# Distance between closed and compact sets.

This question is (1-21)(b) from M. Spivak’s Calculus on Manifolds.

Question:
If $A$ is closed, $B$ is compact, and $A \cap B = \emptyset$, prove that there is $d > 0$ such that $||y – x|| \geq d$ for all $y \in A$ and $x \in B$.
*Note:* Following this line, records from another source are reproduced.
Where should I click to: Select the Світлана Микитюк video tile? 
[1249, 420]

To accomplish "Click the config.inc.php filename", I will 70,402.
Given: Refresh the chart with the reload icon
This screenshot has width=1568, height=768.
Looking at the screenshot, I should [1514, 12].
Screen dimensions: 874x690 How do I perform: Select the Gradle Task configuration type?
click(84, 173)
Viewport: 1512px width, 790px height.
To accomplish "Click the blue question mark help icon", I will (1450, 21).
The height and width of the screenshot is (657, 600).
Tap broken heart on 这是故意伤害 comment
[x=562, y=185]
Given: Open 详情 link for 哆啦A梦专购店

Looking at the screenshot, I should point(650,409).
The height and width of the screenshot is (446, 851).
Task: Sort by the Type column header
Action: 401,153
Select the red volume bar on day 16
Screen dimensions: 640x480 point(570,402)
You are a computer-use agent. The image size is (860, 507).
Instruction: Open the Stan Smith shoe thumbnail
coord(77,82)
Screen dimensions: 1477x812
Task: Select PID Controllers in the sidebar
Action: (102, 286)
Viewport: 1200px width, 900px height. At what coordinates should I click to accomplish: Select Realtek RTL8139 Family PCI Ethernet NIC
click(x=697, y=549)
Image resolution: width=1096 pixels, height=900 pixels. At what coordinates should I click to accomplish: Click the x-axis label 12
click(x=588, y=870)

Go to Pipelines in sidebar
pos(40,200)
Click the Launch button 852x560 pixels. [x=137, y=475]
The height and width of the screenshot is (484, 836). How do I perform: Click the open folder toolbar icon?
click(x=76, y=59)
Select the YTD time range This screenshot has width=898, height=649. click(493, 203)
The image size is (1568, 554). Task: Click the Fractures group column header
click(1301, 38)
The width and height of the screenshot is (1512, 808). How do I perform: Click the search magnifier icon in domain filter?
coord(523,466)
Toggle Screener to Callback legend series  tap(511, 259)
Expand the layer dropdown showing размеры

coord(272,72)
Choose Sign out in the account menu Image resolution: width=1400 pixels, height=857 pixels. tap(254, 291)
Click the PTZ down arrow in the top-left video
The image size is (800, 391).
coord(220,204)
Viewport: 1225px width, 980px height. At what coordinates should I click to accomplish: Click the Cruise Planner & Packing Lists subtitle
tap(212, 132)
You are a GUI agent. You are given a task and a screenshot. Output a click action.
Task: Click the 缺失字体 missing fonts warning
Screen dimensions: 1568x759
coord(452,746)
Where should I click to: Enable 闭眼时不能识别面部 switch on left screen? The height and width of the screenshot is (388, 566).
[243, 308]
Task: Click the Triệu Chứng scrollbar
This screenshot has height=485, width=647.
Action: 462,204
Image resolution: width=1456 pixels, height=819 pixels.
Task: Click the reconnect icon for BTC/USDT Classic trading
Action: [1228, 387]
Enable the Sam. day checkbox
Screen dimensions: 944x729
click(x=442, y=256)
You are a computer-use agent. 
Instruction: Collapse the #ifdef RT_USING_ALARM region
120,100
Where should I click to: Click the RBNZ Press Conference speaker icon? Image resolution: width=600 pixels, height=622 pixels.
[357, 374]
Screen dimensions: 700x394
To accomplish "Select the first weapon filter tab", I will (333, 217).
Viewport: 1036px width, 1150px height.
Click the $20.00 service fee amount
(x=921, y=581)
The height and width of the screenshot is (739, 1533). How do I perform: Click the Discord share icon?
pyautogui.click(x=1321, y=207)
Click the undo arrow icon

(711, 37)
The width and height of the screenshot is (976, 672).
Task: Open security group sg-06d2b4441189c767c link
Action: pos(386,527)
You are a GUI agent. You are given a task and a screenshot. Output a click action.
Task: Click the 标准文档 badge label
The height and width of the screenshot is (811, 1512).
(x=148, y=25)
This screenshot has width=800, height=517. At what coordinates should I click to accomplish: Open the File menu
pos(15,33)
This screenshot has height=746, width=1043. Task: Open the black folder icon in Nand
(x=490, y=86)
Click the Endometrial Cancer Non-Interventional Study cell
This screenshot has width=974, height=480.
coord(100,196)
Now, I interpret this as an instruction to find a single $d$ that works for all $y \in A$ and $x \in B$. However, I can’t see why the following is not a counter-example:

Consider the set
$$A_0 = (-\infty, 0) \cup \left[\bigcup_{n=1}^{\infty} \left(\frac{1}{n + 1}, \frac{1}{n}\right)\right] \cup (1, \infty)$$
where $(a,b)$ denotes the open interval as usual. Since $A_0$ is a union of open sets, it too is open. Thus
$$A = \mathbb{R} – A_0 = \left\{ \frac{1}{n} \quad \colon \quad n \in \mathbb{N}\right\}$$
is closed. The set
$$B = [-1, 0]$$
is certainly compact. Moreover, $A \cap B = \emptyset$. However, for all $d > 0$, there exists a $y \in A$ such that
$$||0 – y|| = ||y|| < d$$

I must be overlooking something somewhere. Any help spotting where will be appreciated.

#### Solutions Collecting From Web of "Distance between closed and compact sets."

Here we prove the result of the book:

Recall that the function $x\mapsto d(x,A)$ is continuous and that (since $A$ is closed):
$$x\in A\iff d(x,A)=0$$

$$d=\inf_{x\in B}d(x,A)$$

The function

$$f:B\to \mathbb{R}\quad,\quad x\mapsto d(x,A)$$
is continuous on the compact $B$ then it’s bounded and there’s $x_0\in B$ s.t
$$f(x_0)=\min_{x\in B}f(x)=d=d(x_0,A)>0$$
since $x_0\not\in A$

The counter-example fails as the set $A$ contains $0$ so $A \cap B \ne \emptyset$. I had overlooked this fact for some reason.